TASK TO COMPLETE - Carry on the forum thread about turning a CSV file into a Python dictionary of lists, starting right after its last sentence.

SOURCE EXTRACT -
* * * * *
Search code examples
pythonarcgis

How to convert a csv-file to a dictionnary of lists with python?


I'm trying to have this kind of result :

Output_Screenshot

Here is the csv-file :

OsmID,NewName,IdLocal

1020287758,NN1,Id0001

1021229973,NN2,Id0002

1025409497,NN3,Id0003

I'm using the code below:

import csv

input = r'C:\Users\_M92\csvFiles\csv0001.csv'

fileRead = open(input, 'r')

with open(input, 'r') as csv:
    headerLine = fileRead.readline()
    header = headerLine.split(",")  
    #print(header)
    nameIndex = header.index("OsmID")    
    output = {}
    for line in fileRead.readlines():
        values = line.split(",")
        output[values[nameIndex]] = values

print(output)

And it results in the following error:

File "c:\Users\_M92\Scripts\CsvToDict.py", 
    
    line 19, in <module>
        nameIndex = header.index("OsmID")

  ValueError: 'OsmID' is not in list

Solution

  • Instead of manually splitting each line by commas, use the CSV module that you've imported. This module contains a DictReader class that will yield dictionaries for each row. Then, you just need to add this to your output dictionary.
* * * * *
PROVIDED DATA -
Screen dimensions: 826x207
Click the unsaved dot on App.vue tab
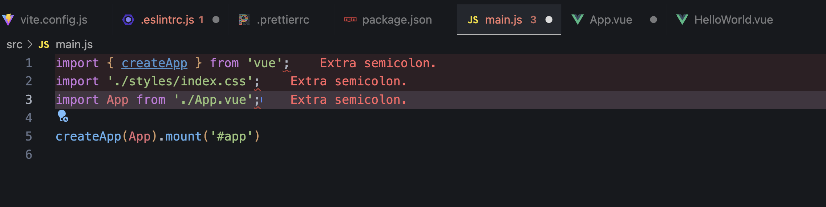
* * * * *
TASK RESPONSE -
    # Create an empty dictionary
    # We will add keys to this as needed
    output = {}
    # Keep track of number of rows, so we can add an empty column if needed
    row_count = 0
    
    # This function adds a row to the output dictionary
    def add_row(row_dict):
        global row_count # Need to declare this as global because we're assigning to the variable in this function
        if not row_dict: return # If row is empty, do nothing
        for k, v in row_dict.items():
            # Loop over all key-value pairs in the row to add
            if k not in output: # If the output doesn't contain this column, create a blank column
                output[k] = [None] * row_count 
       
            output[k].append(v) # Append the value to the correct column in output
    
        row_count += 1 
    
    input_file = r'C:\Users\_M92\csvFiles\csv0001.csv'
    with open(input_file, 'r') as fh:
        reader = csv.DictReader(fh) # Create a DictReader
        for row in reader:
            add_row(row) # Add every row to the output
    

    This gives the following output:

    {'OsmID': ['1020287758', '1021229973', '1025409497'], 
     'NewName': ['NN1', 'NN2', 'NN3'], 
     'IdLocal': ['Id0001', 'Id0002', 'Id0003']}
    

    Note: I removed the blank lines in the input csv you provided, but it doesn't make a difference to the program, since a blank line will yield an empty dictionary from DictReader, and add_row doesn't do anything with empty dicts

    Note 2: You could discard the row_count variable if you dynamically count the number of rows like so:

    def add_row(row_dict):
        row_count = 0
        for first_key, first_val in output.items():
            row_count = len(first_val)
            break # We can just break out here because all keys should have the same number of values
        
        # Create keys that do not yet exist in output but do exist in the new row
        existing_keys = set(output.keys())
        new_row_keys = set(row_dict.keys())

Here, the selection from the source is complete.